Ditahan KPK, Jero Minta Keadilan

Sebenarnya, SKK Migas memiliki sistem whistle blowing atau sistem pelaporan terhadap adanya kemungkinan pelanggaran di SKK Migas. ’’Ada juga pengawasan internal yang dilakukan komisi pengawas, sebenarnya pengawasannya sudah bagus,’’ tegasnya.

Namun, saat ditanya mengapa kasus korupsi tersebut tetap terjadi, dia kembali tutup mulut. Dia menuturkan, soal kasus ini pihaknya tidak mengetahui sama sekali. ’’Sudah ya,’’ ujarnya kabur dari kejaran wartawan.

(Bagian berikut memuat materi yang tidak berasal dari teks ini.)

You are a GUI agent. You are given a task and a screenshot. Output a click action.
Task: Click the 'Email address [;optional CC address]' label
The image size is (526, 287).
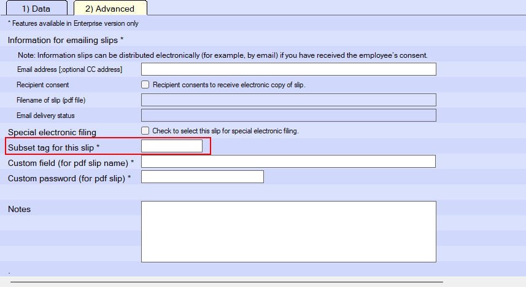tap(69, 69)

Sementara hingga pukul 20.50 semalam, penggeledahan belum juga selesai. Sesuai informasi yang diterima Jawa Pos (Group Bandung Ekspres), kemungkinan besar penggeledahan baru akan selesai tengah malam. Hal itu dikarenakan sejumlah barang bukti masih belum didapatkan tim Bareskrim.

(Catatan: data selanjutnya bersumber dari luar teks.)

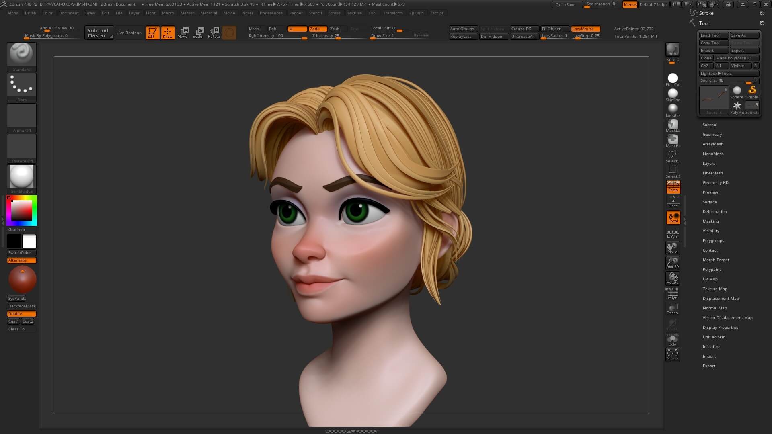
Task: Select the Move tool in toolbar
Action: tap(183, 32)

Informasi yang berhasil dihimpun, awal mula terjadinya tindak pidana itu karena kongkalikong antara oknum SKK Migas dan TPPI pada 2008. Modusnya, memberi kemudahan bagi TPPI untuk menjual kondensat dengan sistem penunjukan langsung. Padahal, belum ada payung hukum SAA atau seller appointment agreement.

Saat itu, TPPI berminat untuk menjual kondensat milik pemerintah melalui SKK Migas yang ketika itu masih bernama BP Migas. Namun, pembayarannya dilakukan dalam bentuk piutang alias tidak dengan uang kontan. Untuk memuluskan permohonan, TPPI melobi ke berbagai pihak mulai pejabat BP Migas sampai Kementerian ESDM.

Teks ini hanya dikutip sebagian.